A 77-year-old white Caucasian man was admitted with a three-day history of chest pain, dyspnoea, sweating and haemoptysis. He was already under haematological review, having been diagnosed with MDS (RAEB-1). A bone marrow aspirate was hypercellular. It showed erythroid hyperplasia with prominent non-megaloblastic dyserythropoiesis, active left-shifted granulopoiesis with marked dysgranulopoiesis, and some diminutive megakaryocytes. No ring sideroblasts were seen. Myeloid blast cells were 9%, and no Auer rods were seen. The myeloid:erythroid cell ratio was 0.8:1. Lymphocytes were reduced in number, and there were fewer than 10% plasma cells. Cytogenetics studies showed trisomy 8, in keeping with MDS. No other clonal chromosome abnormalities were detected. He had started blood and platelet transfusions 6 weeks prior to this acute admission.
Examination on admission showed mild sinus tachycardia (pulse rate = 91/min) and hypotension (100/70 mmHg), the jugular venous pressure was not raised and auscultation of the heart was normal. The trachea was in the midline and the respiratory rate was 22/min. Auscultation of the lungs revealed basal crepitations and reduced air entry at the right base.
Haematological investigations showed a haemoglobin of 9.1 g/dL and thrombocytopenia (22 × 109/L; N = 150-400 × 109/L), with a normal leukocyte count (5.3 × 109/L; N = 4.0-11.0 × 109/L). The prothrombin and activated partial thromboplastin times were within normal limits. Basic biochemical tests, including urea and electrolytes, liver function tests and cardiac enzymes, showed no significant abnormality.
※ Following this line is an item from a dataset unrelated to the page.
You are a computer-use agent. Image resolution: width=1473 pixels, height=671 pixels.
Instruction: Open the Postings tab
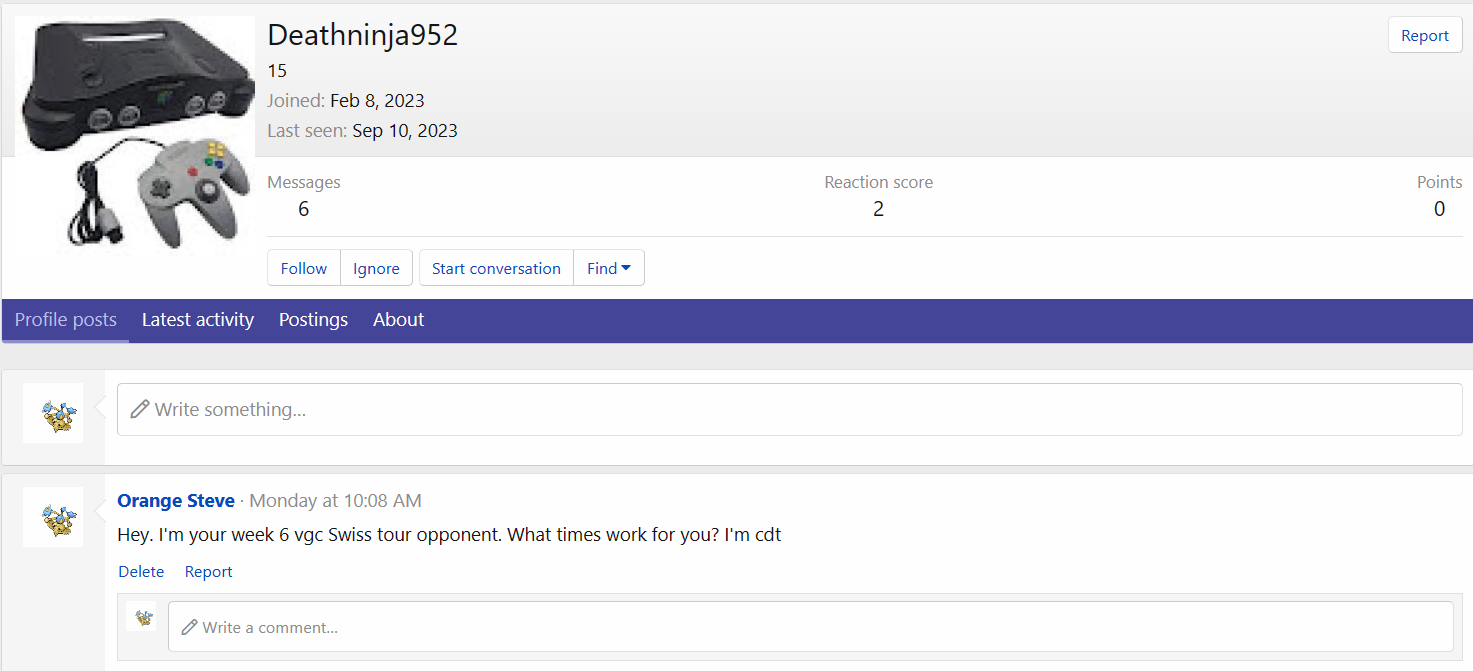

Chest X-ray showed a widened mediastinum. Computed tomographic pulmonary angiography (CTPA) revealed a mass of soft tissue density in the anterior mediastinum, associated with mediastinal haemorrhage and bilateral small pleural effusions. The CTPA also confirmed a previously noted infra-renal aortic aneurysm. A magnetic resonance imaging (MRI) scan of the chest located the mediastinal mass in relation to, but outside, the pericardium (Figure1). There were foci of high signal suggestive of haemorrhage but also some low signal components on T1 and T2, suggesting the possibility of fibrous tissue.
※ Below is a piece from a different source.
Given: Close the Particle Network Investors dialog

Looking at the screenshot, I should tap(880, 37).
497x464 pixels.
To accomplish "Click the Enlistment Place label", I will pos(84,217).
The patient underwent total thymectomy via standard median sternotomy, once he was haemodynamically stable following platelet transfusion. At operation, the anterior mediastinal mass (measuring 10 × 7 × 3 cm) was stuck to pericardium anterolaterally on right and to the upper and middle lobes of the right lung. There were 700 ml of haemorrhagic fluid in the right pleural cavity. The thymus was resected with the anterior part of pericardium, wedge excisions of right upper and middle lobes and excision of right phrenic nerve and lymph nodes. His post-operative course was uneventful apart from developing a superficial sternal wound infection, which was treated with antibiotics.
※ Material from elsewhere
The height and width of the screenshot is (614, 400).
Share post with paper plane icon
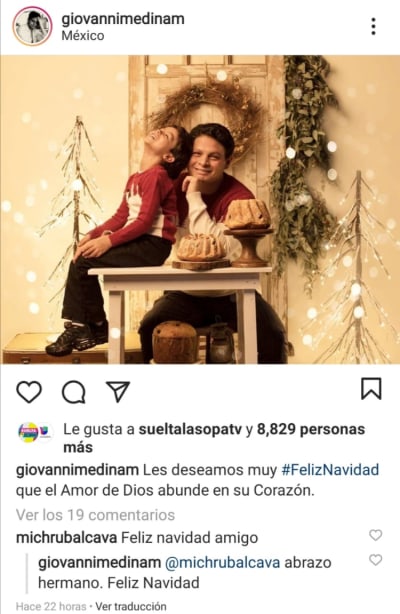(x=118, y=392)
Histopathological examination of the mediastinal mass revealed an infiltrating squamous carcinoma, which appeared to have arisen from a multilocular thymic cyst. The cysts, which were generally lined by an attenuated epithelium, but focally by well-differentiated squamous epithelium, were filled with blood clot showing focal organisation at the periphery. Adjacent thymic tissue showed haemorrhagic infarction, which appeared to be secondary to thrombosis of small vessels, at least one of which was an artery with a necrotic wall surrounded by a rim of squamous cell carcinoma. In the background was widespread focal proliferation of immature haematopoietic cells, predominantly myeloblasts and myelocytes. Three small lymph nodes were found within the tissue. All of them showed permeation of sinusoids by large malignant cells in keeping with metastatic squamous cell carcinoma and extramedullary haematopoietic activity similar to that seen in the thymic tissue. Cytological examination of the pleural fluid was negative for neoplasia.
He was followed up in thoracic surgical, haematological and oncological outpatient clinics, receiving supportive blood and platelet transfusion at regular intervals. Adjuvant radiotherapy was not offered in view of his MDS and other co-morbidities, including the large infra-renal aortic aneurysm. He was also seen by a vascular surgeon during this period, but the risks of aneurysmal repair were considered to outweigh the benefits.
Fourteen months after the initial surgery, he presented with a 12 × 7 × 3 mm dark red/brown soft tumour at the site of the sternal wound. It was excised under general anaesthesia and the histology was reported as myeloid sarcoma, which, given the preponderance of blasts, was regarded as a blastic variant of granulocytic sarcoma. Single fraction radiotherapy was given to the tumour site 4 weeks following excision.
Two months later, his general physical condition deteriorated and he was admitted for terminal palliative care, dying one day later.